Once refreshes begin occurring, you will be required to run this at every refresh. At this time, it is not required.

This section describes how to use the Annotated Data Dictionary Reporting Tool to automatically populate the summary spreadsheet on the data in your PopMedNet tables. If you choose not to use this tool, you can run the queries in ETL_DICT_Queries by hand. Note that this tool only runs on SQLServer, but adapting for Oracle should not be too difficult. See the note below.

Instructions:

  1. Install python and pypi on your machine.
  2. Run pip install -r requirements.txt
  3. Edit config.ini. If you are using Oracle, change db_type to ORACLE and change sql_file to point to the ORACLE version of the scripts (*). Change the host and sid for your environment.
  4. Edit the environment variables you selected in config.ini with your username (or domain\username) and password. In Windows, the SET command does this.
  5. If you are using Oracle, uncomment the line 'import cx_Oracle' in query.py. No other Python changes should be needed, but you will need to alter the SQL Script.
  6. Run python populate_spreadsheet.py config.ini -- hopefully this will run without error, which should take 5-10 minutes.
  7. The Excel file that ends with _SITE should now contain your summary data of the PopMedNet tables.

(*) Note: We have not modified the Oracle scripts to work with SCILHS. The Greater Plains Collaborative version is included for reference, but you will need to make changes. In particular, our table names begin with 'pmn', which will have to be appended, and our enrollment start date column has a different name.

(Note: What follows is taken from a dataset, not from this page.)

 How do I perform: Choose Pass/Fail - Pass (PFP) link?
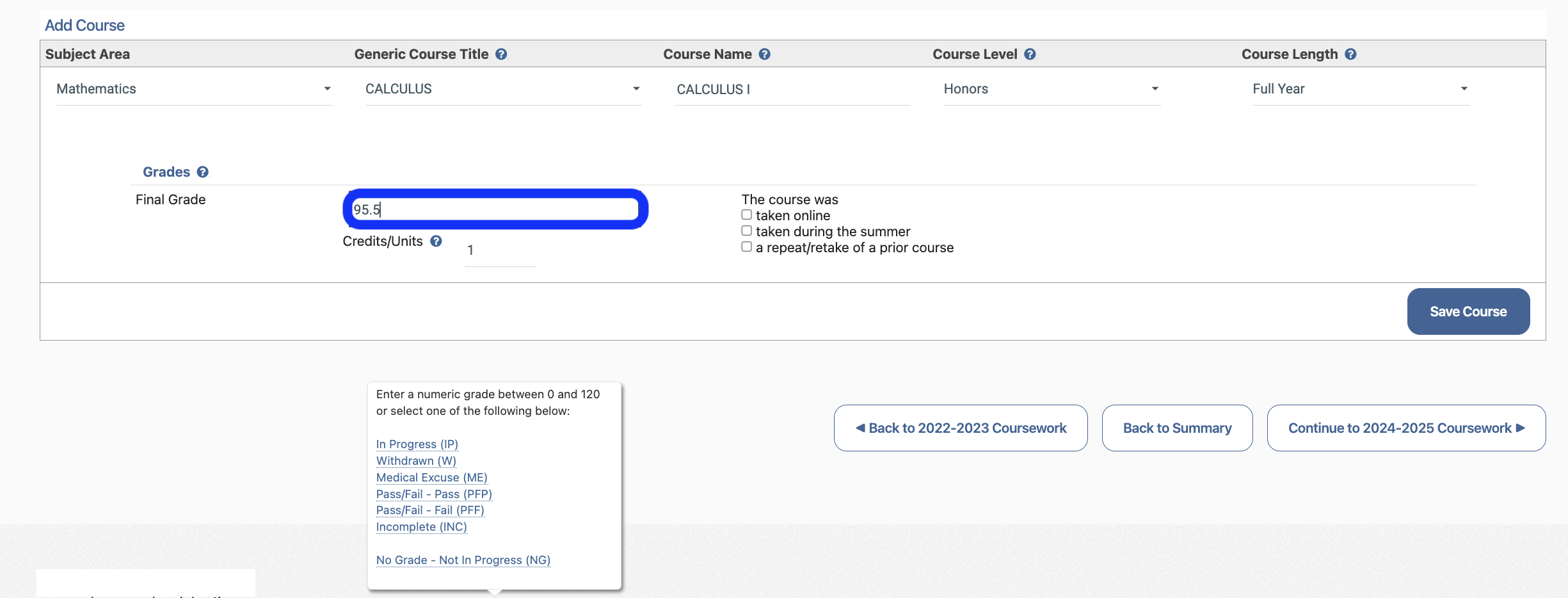(434, 494)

Known Issues and Limitations

The following features have not been developed yet:

  • Further testing and optimization of Oracle version.
  • Code translation in Encounters (other than DRG and inout_cd) - v6 assumes all other visit_dimension columns use PCORI codes.
  • Vitals unit conversions - v6 assumes the fact table uses the units PCORI is expecting.
  • The Demographics transform assumes all data is in the patient dimension and there are no local children added below the PCORI leaf nodes.
  • The lab transform does not verify qualitative results (tval_char) match the metadata

Other issues:

  • There is a also a known issue somewhere in the demographics transform where a handful of patients get inserted twice. This only happens on a small subset of patients.
  • Encounter and Demographic transforms assume that dimcodes for dimension tables are single-quoted, comma-separated lists. Unquoted strings are not supported.

Other notes

  • If you have another method of creating PopMedNet databases or generating the annotated data dictionary, that is fine. You will still need to send us reports similar to the i2pReport table and the annotated data dictionary.

  • "PopMedNet database" refers to the database in the PCORnet CDM physical data model which will be queried by PopMedNet.